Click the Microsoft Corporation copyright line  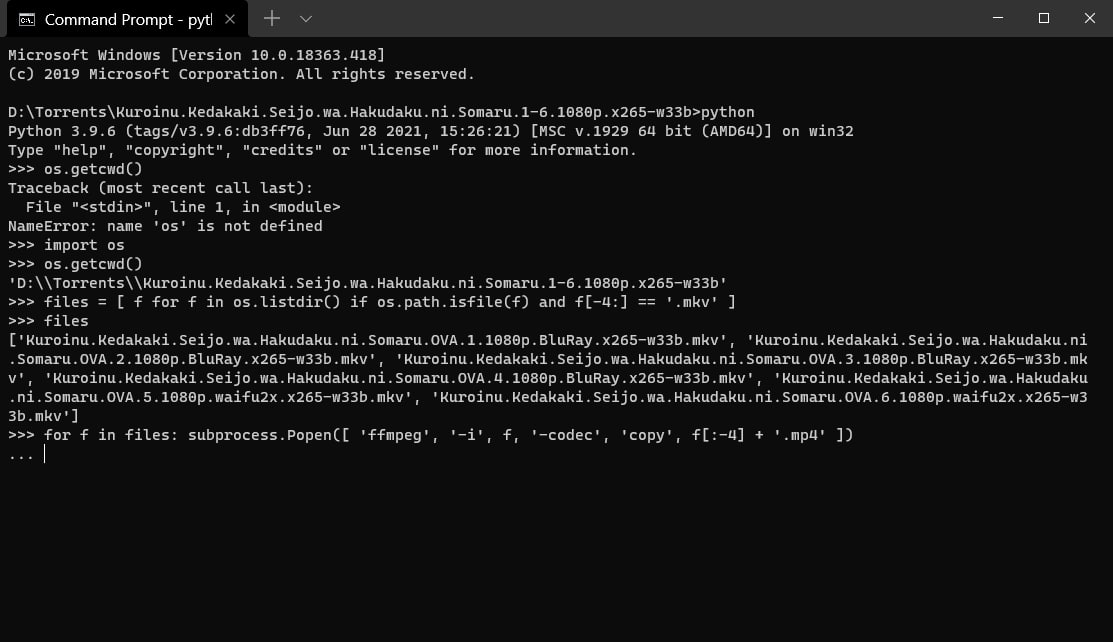tap(241, 74)
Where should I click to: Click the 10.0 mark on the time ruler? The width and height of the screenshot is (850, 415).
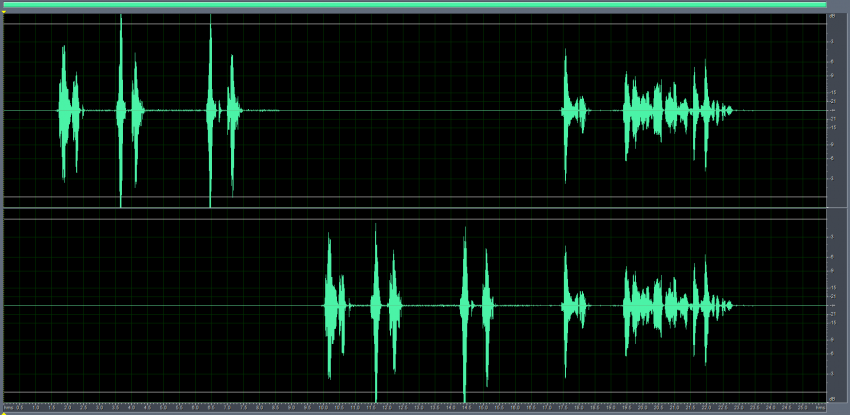[323, 408]
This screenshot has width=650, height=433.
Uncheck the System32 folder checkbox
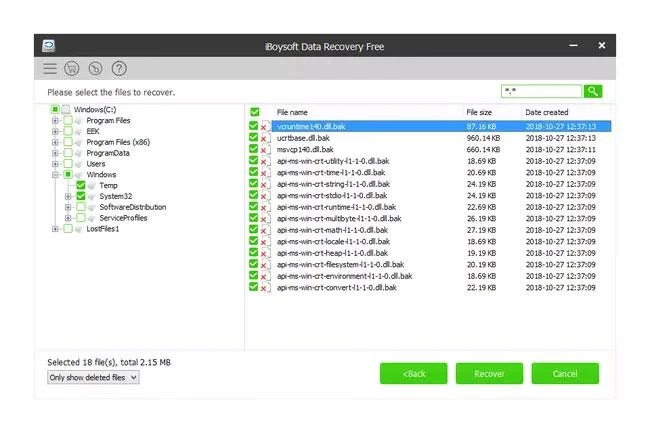coord(81,196)
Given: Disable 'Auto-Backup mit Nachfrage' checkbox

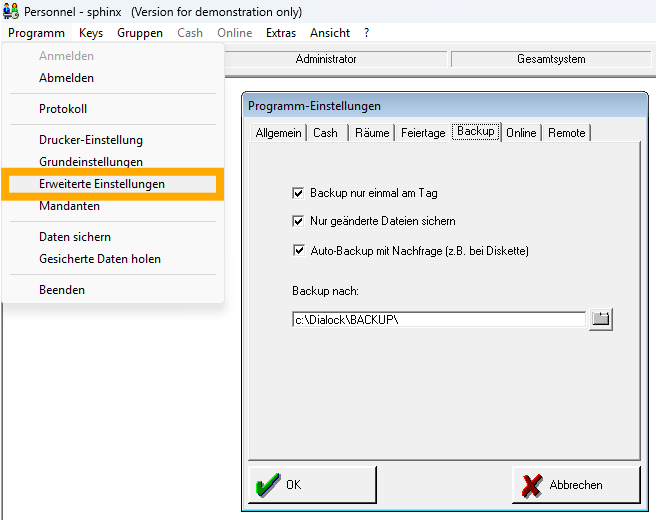Looking at the screenshot, I should tap(298, 251).
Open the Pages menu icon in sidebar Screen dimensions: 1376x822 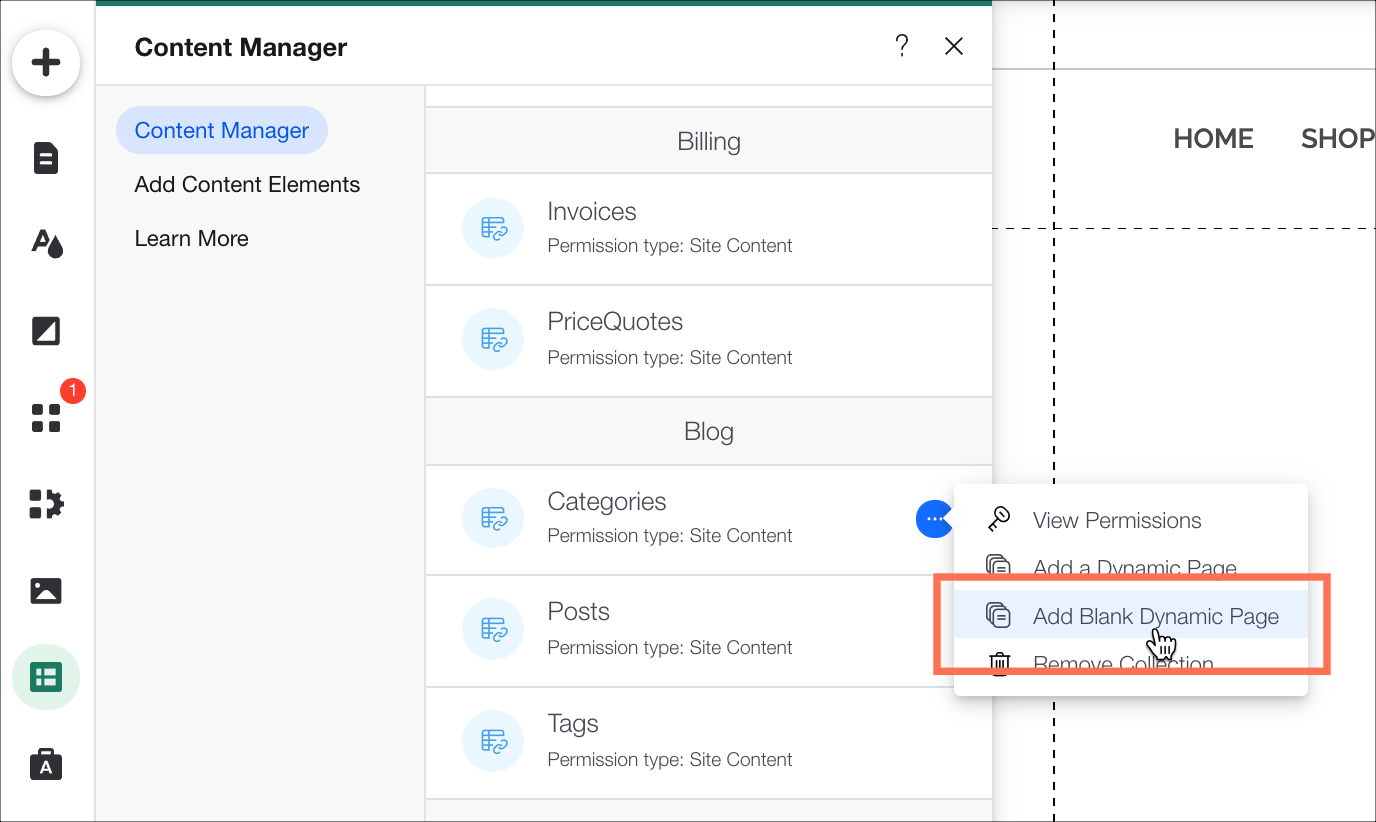click(x=46, y=158)
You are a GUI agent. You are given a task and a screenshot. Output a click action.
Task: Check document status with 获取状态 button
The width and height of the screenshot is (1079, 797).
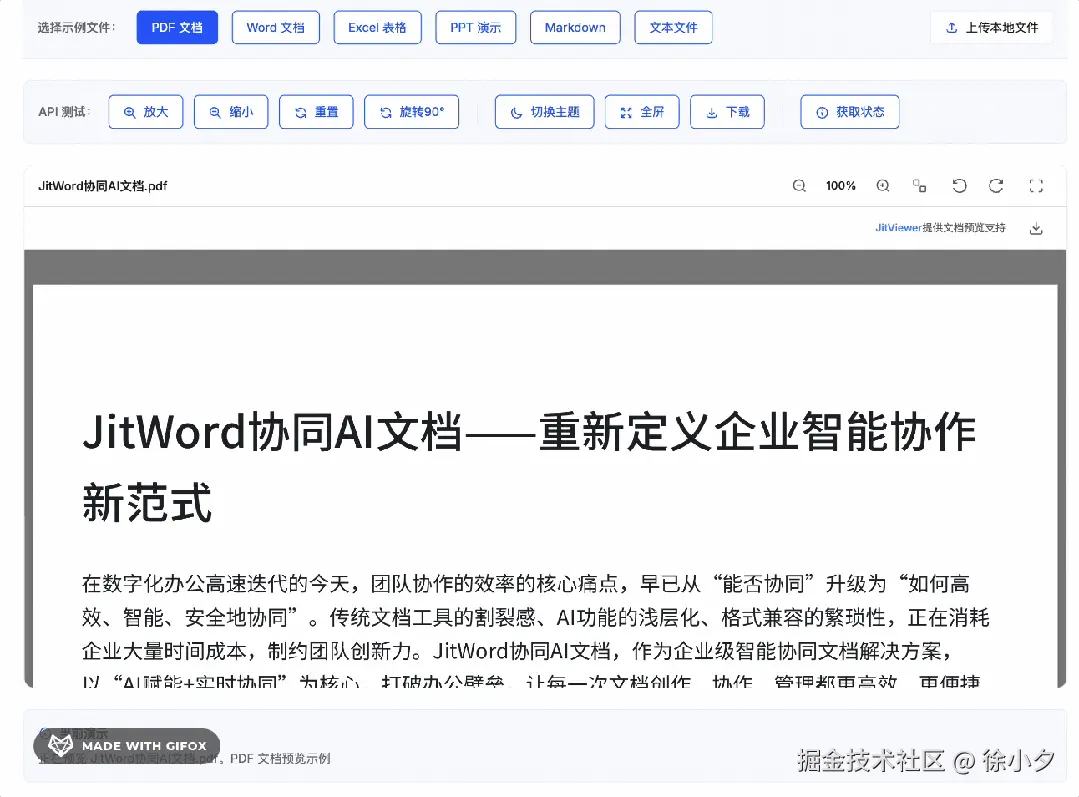click(x=849, y=111)
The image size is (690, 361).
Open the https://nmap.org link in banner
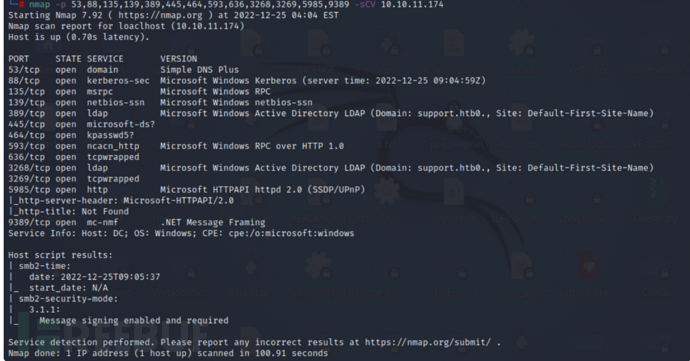click(160, 15)
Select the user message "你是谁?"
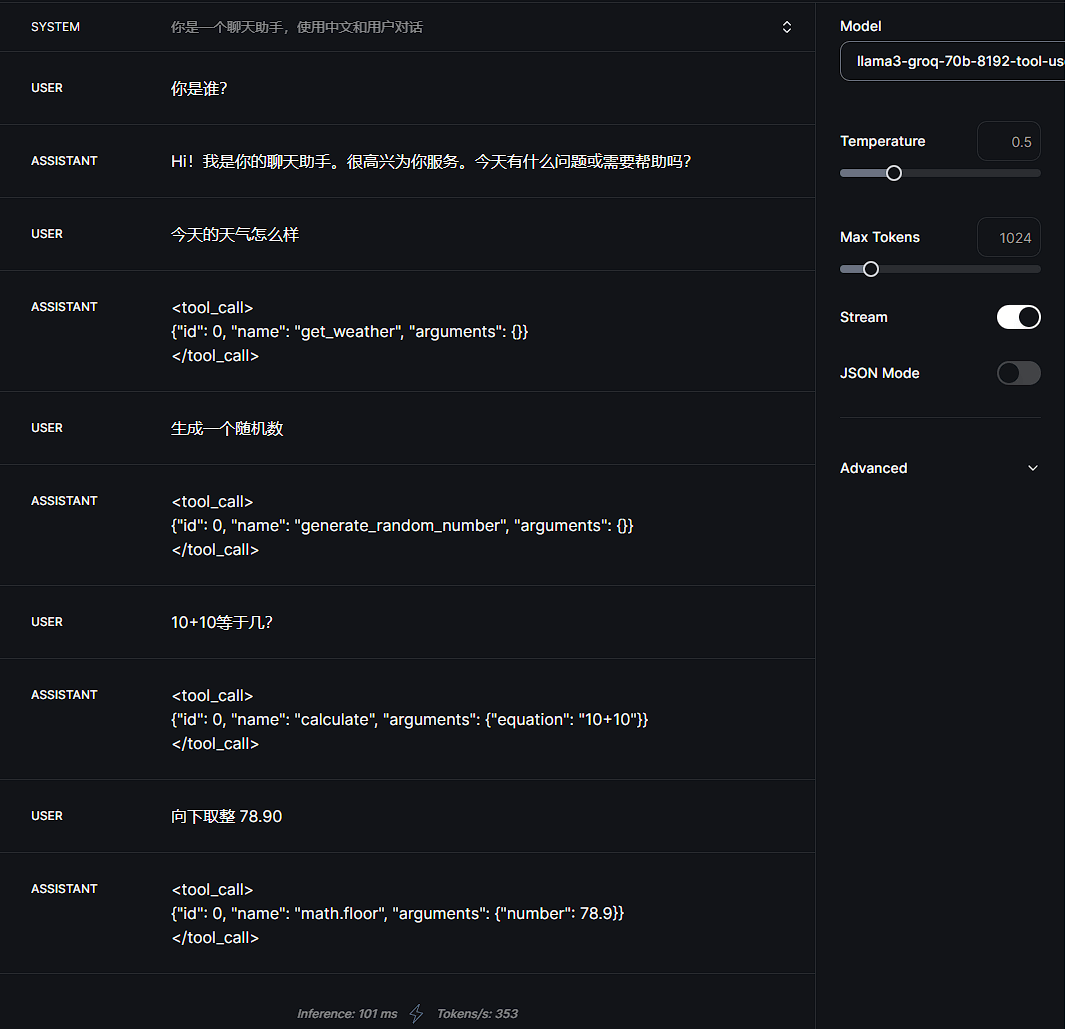This screenshot has width=1065, height=1029. (200, 88)
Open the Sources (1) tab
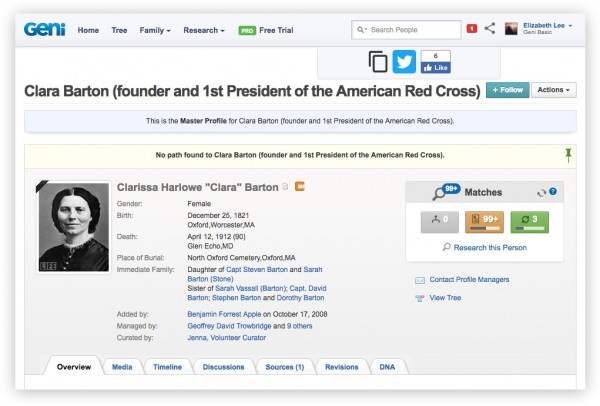600x406 pixels. (285, 367)
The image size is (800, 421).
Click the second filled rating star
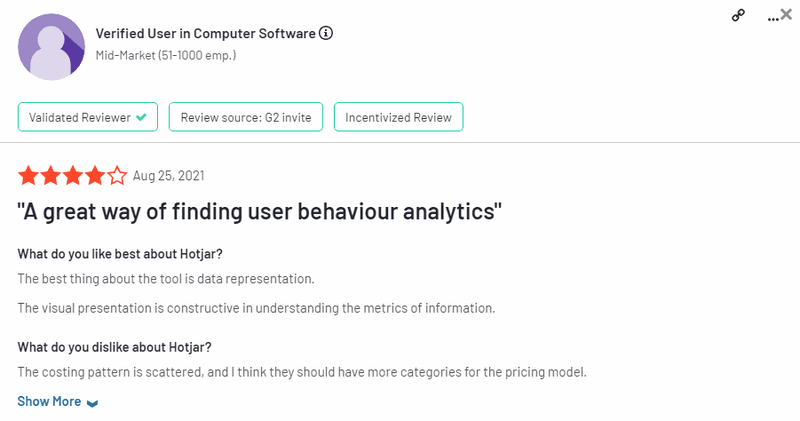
---*---
▶ What is expected:
Working from the records above, reproduce exactly the lines from the one with "The width and height of the screenshot is (1079, 797)." through the last line, without the pictures.

▶ Result below:
The width and height of the screenshot is (1079, 797).
click(x=849, y=111)
The image size is (690, 361).
Open the https://nmap.org link in banner
click(160, 15)
Select the user message "你是谁?"
This screenshot has width=1065, height=1029. (200, 88)
Open the Sources (1) tab
600x406 pixels. (285, 367)
The image size is (800, 421).
Click the second filled rating star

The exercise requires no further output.